EXTRAIT DU DOCUMENT -
↓↓↓

Vous pouvez l’écouter ici, la télécharger ici, vous pouvez la garder pour vous, la faire écouter à vos proches si elle vous touche, l’écouter en boucle ou l’arrêter avant la fin, l’aimer ou la détester… Bref, cette chanson vous appartient maintenant ! On vous embrasse et on a hâte de reprendre la route pour venir partager des moments avec vous.

Love, Le Yalta Club"

 

Je crois que l’amour quelque soit sa forme est LA réponse à opposer à ceux qui voudraient fermer les yeux de tous ceux qui ne pensent pas comme eux. J’en reste intimement persuadée. Cette force est partagée par toutes les espèces vivant sur cette Planète et fait grandir tous ceux qui la partage. Alors, cette composition (à partager sans modération puisqu’elle est téléchargeable), il m’a semblé naturel de la diffuser ici, parce qu’elle est aussi porteuse d’espoir dans l’espèce humaine et pousse chacun à sortir des ténèbres où certains veulent  la jeter. Merci aux membres de Yalta Club d’ouvrir nos yeux vers cette lumière salvatrice. Avec un très bon  slogan "Spread your love like a fever".

It's always hard to cope with Violence rushing in your bones

And anger at one's beliefs

Always easier than anger on its own

 

Why can't we just love each other

Why can't we just love each other

Why can't we love

 

Just leave gods alone for a moment

Who said you had to start a fire?

 

And in your eyes, there is a war

I hope it's not too late to save your soul

In your eyes, I wanna see more I hope it's not too late to save our soul

 

Why can't we just love each other

Why can't we just love each other

Why don't we love

 

Everything was alright until we found the matchbox

Everything was alright until we found the matchbox

Everything was alright until we found the matchbox

Everything was alright until we found the matchbox

And fired

Liberté, j'écris ton nom ....

↑↑↑

CONSIGNE A - Extrayez de la liste les lignes allant de celle qui contient "How do I perform: Select" jusqu'à celle qui contient "pos(331,785)", toutes deux incluses, et recopiez-les à l'identique. Laissez les images hors de votre réponse.

DONNÉES SOURCES -
↓↓↓

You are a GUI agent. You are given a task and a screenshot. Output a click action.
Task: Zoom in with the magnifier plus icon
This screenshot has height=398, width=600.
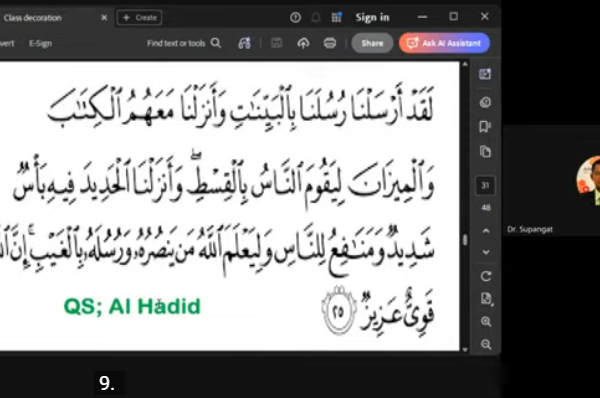(486, 321)
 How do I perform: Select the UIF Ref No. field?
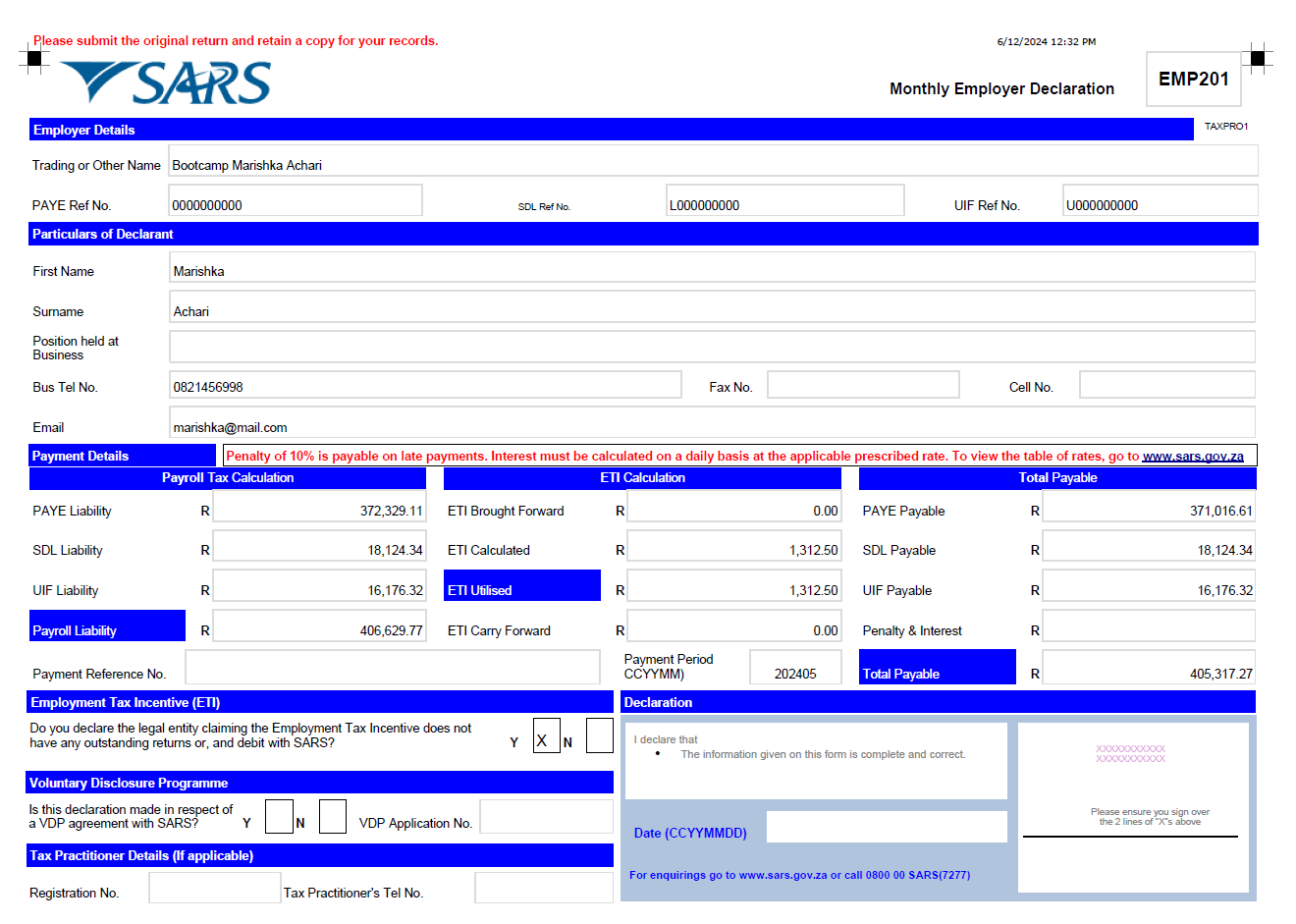pyautogui.click(x=1159, y=201)
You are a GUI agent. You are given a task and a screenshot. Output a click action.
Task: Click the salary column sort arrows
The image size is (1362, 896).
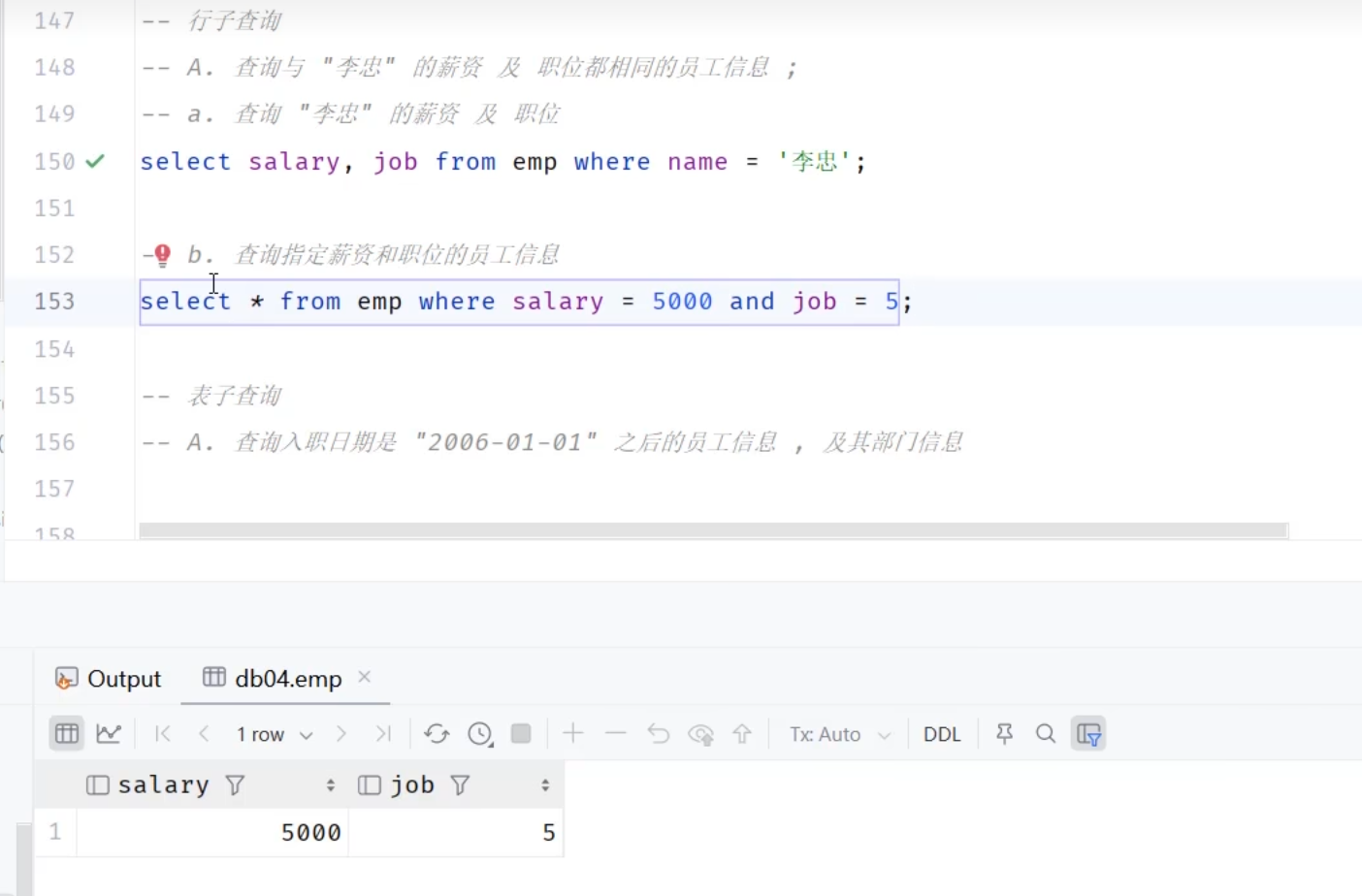pos(331,785)
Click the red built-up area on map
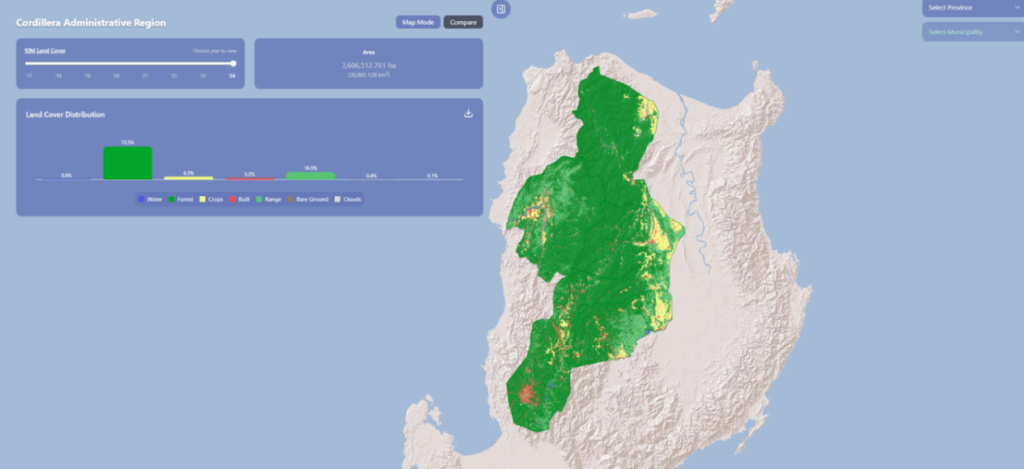Viewport: 1024px width, 469px height. coord(528,393)
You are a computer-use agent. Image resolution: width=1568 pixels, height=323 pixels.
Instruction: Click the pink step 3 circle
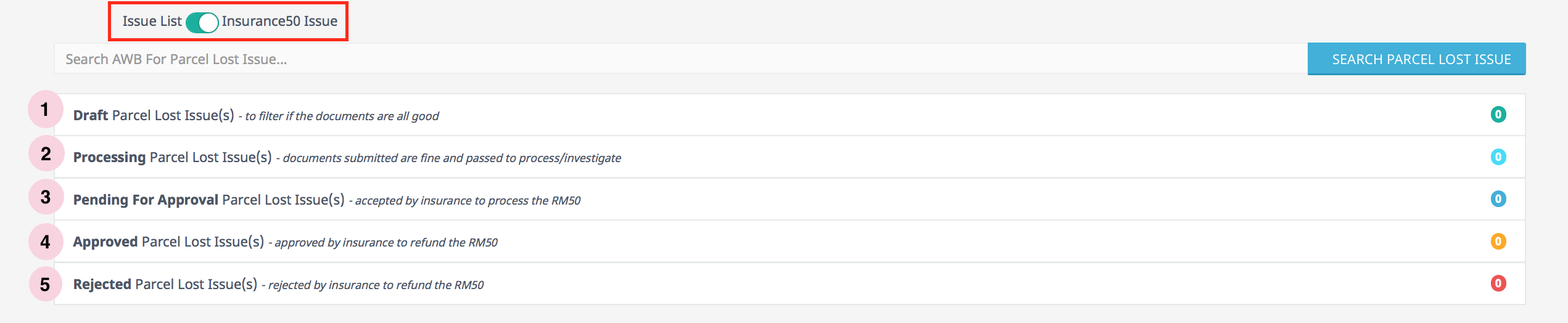click(x=46, y=197)
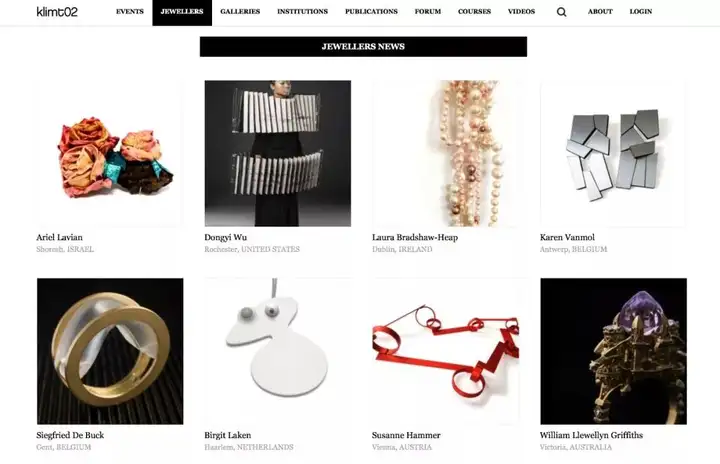Click the Jewellers News banner
Image resolution: width=720 pixels, height=464 pixels.
tap(363, 46)
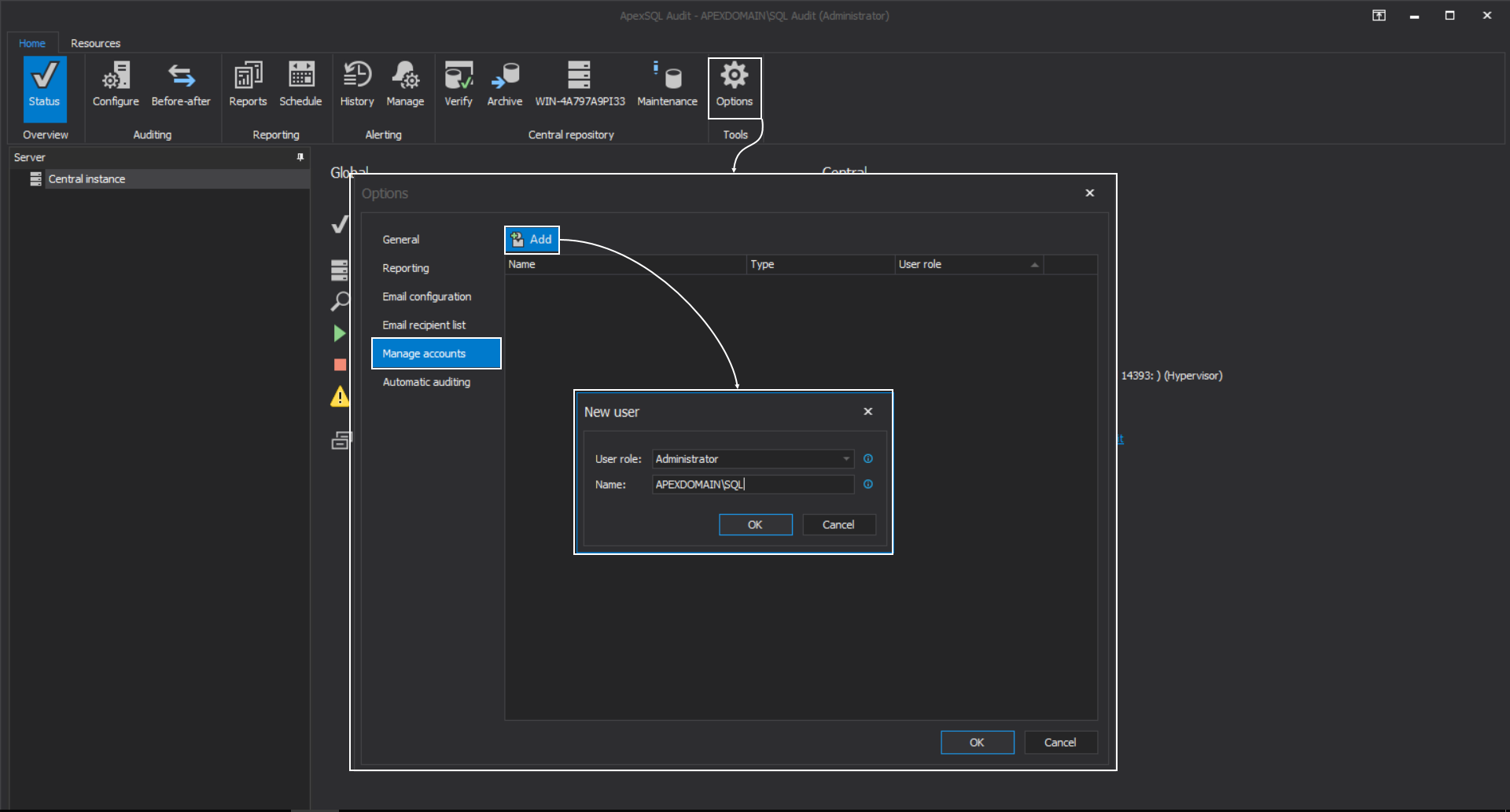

↑↑↑

CONSIGNE B -
Répondez s'il vous plaît à ces questions sur l'extrait consacré à la chanson du Yalta Club :
(i) Quelle signature figure sous le message qui présente la chanson ?
(ii) Quel slogan est cité dans le commentaire qui suit ce message ?
(iii) D'après les paroles, qu'a-t-on trouvé avant que tout cesse d'aller bien ?

RÉPONSE ATTENDUE A -
 How do I perform: Select the UIF Ref No. field?
pyautogui.click(x=1159, y=201)
You are a GUI agent. You are given a task and a screenshot. Output a click action.
Task: Click the salary column sort arrows
The image size is (1362, 896).
pos(331,785)

RÉPONSE ATTENDUE B -
(i) « Love, Le Yalta Club »
(ii) « Spread your love like a fever »
(iii) La boîte d'allumettes (« the matchbox »)